§ EXERCISE OBJECTIVE
Which lines below fall between the one containing "Select the underlined" and the one containing "Viewport: 768px width, 1087px height."? Repeat them exactly, counting both of those lines, and add nothing else.

§ EXTRACTED DATA
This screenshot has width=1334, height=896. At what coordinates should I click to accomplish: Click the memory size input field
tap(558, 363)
---
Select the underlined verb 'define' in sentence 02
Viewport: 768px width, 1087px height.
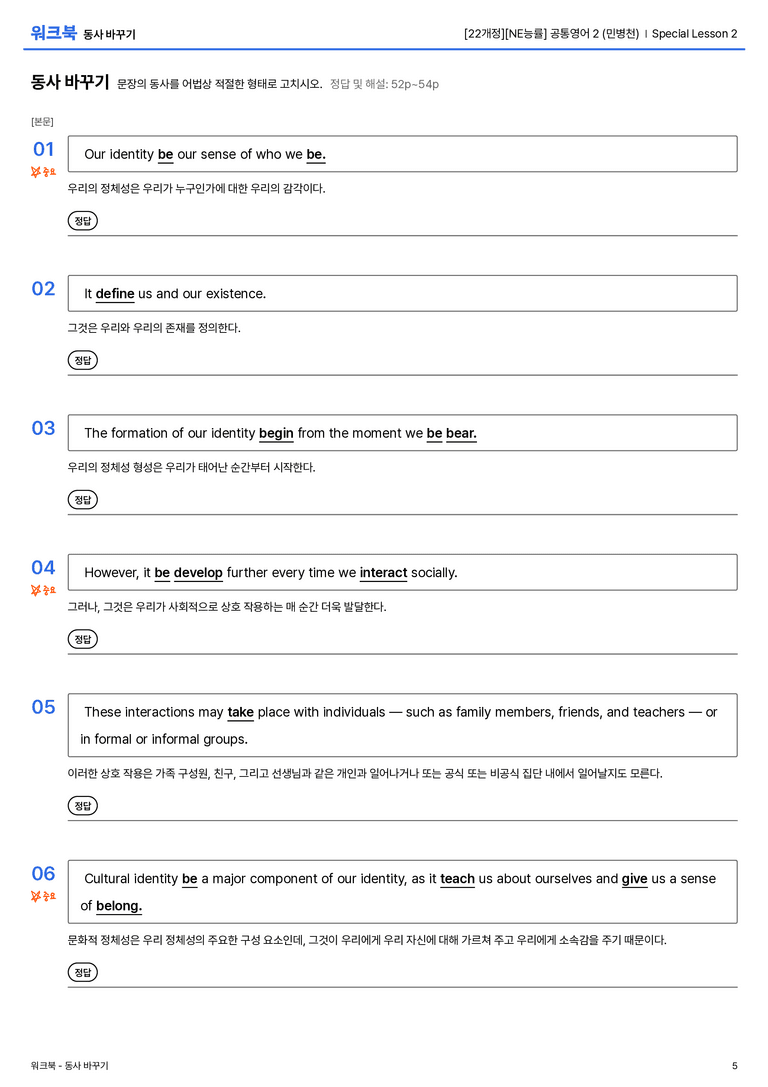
---
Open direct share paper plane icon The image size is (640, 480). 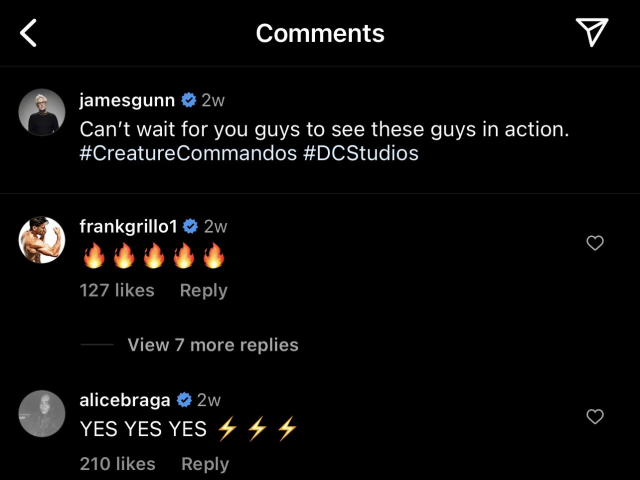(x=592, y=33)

§ WRITTEN SOLUTION
Select the underlined verb 'define' in sentence 02
Viewport: 768px width, 1087px height.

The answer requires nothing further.